Il y a dans Irène, par le cinéma, plan par plan et c’est de la musique, des choses à montrer pour dire d’autres choses. On voit un oiseau peint sur un vase bleu qui dit quelque chose à Alain et on voit un oiseau jaune qui dit quelque chose d’Irène. Le bleu et le jaune de ces oiseaux est doux au toucher, comme est douce au toucher cette couette qui a elle aussi quelque chose à dire.
Alain Cavalier est probablement le seul poète de cinéma, à l’heure qu’il est, à pouvoir faire parler une couette comme dans Irène. Et que dit-elle, cette conne de couette ? Elle dit le bleu et le rose veiné de vert tendre de la vie, le doux et le moelleux de la vie dans lesquels on est bien et parfois moins (quand on est petit et malade ou bien vieux), elle a toutes les couleurs du blanc de la vie, cette putain de couette qui est là, dans laquelle on a boulé ensemble, Irène et moi, et qui reste là plein de nos creux et de nos bonds, et qui maintenant est toute seule comme Alain est tout seul comme un con et Irène aussi.
Irène est un poème de mémoire, comme on dit. C’est un film de deuil et de demande de pardon, mais pas que ça. Irène dit comme on s’est rencontrés, mais les images sont de la mer qui roule et des ramiers qui roucoulent dans la petite cour, des fusains et des anges du métro. Irène dit comment Irène était à 15 ans avec son air de Miss France de l’époque, plantée là comme, disons, Danièle Gaubert dans Cinémonde ou Claudia Cardinale très jeune, mais Alain lui voit le regard d’une fille de Manet au musée de Lyon. Les lits ont aussi des choses à dire, et les pieds actuels d’Alain qui a la goutte, putain ça craint, et puis Irène au lit avec son chien mourant, et Alain qui se dit qu’il lui faudrait Sophie Marceau dans le film, enfin dans la foulée suggérer tout le bien et le mal qu’on s’est fait.

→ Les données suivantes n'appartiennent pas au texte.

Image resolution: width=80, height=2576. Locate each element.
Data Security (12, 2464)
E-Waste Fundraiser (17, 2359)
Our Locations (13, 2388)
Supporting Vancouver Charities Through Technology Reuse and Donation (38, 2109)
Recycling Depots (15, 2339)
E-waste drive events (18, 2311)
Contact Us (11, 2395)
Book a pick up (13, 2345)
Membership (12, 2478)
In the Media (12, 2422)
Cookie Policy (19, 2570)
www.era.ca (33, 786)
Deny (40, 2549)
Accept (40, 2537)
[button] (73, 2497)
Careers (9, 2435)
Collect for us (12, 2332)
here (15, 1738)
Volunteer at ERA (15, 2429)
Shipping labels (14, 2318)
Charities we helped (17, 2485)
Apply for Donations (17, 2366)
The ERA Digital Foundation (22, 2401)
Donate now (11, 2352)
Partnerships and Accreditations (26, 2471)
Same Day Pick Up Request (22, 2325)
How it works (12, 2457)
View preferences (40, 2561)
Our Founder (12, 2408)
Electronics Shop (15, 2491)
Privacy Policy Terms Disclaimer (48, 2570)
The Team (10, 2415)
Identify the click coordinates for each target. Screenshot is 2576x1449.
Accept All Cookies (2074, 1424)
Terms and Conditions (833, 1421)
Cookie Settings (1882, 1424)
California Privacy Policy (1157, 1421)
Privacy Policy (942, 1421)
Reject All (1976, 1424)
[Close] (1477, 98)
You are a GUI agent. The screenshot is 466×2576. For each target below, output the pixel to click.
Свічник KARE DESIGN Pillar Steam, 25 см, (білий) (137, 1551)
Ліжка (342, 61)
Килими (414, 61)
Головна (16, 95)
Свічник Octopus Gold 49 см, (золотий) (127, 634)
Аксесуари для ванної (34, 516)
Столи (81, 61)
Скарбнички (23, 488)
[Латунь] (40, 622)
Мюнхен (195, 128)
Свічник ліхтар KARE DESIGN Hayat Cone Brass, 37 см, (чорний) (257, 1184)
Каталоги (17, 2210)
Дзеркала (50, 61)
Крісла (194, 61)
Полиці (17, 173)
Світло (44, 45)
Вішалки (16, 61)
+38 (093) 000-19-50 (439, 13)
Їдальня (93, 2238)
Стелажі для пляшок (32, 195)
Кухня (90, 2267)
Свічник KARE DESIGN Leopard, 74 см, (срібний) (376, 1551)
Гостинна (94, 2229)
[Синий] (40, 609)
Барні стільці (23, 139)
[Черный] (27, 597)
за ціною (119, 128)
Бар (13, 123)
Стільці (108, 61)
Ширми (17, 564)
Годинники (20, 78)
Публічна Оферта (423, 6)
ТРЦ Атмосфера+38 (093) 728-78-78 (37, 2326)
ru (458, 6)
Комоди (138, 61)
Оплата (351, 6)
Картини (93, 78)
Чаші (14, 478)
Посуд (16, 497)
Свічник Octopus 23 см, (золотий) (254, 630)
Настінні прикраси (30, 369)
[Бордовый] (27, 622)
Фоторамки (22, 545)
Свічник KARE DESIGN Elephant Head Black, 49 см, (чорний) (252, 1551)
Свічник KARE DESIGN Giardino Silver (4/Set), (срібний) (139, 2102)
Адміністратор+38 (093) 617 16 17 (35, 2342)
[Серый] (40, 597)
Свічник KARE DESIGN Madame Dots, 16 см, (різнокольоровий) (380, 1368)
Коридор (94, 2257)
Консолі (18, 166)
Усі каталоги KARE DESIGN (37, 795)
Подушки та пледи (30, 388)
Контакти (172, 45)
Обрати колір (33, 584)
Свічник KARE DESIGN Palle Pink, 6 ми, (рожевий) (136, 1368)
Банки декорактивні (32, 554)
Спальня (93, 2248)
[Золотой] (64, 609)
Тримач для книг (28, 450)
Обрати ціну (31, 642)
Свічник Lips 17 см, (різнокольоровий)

Je note ça très vite ce matin, j’y reviendrai, mais à présent nous allons déjeuner chez des amis, dans un bled de l’arrière pays où nous avons vécu les cinq première années de notre vie, L. et moi, à l’Impasse des philosophe où nos deux filles sont nées, mais avant, c’est donc pressé, nous devons faire un crochet au cimetière de Clarens où je me suis promis de déposer ce matin une jonquille sur la tombe de Vera et Vladimir Nabokov – au cimetière de Clarens que j’aperçois juste de ma fenêtre, mille mètres plus haut ou peu s’en faut, et d’où je vois aussi des oiseaux jaunes et bleus…
Lausanne. Zinéma, 4 rue du Maupas. Irène est à voir quelques jours encore, sûrement…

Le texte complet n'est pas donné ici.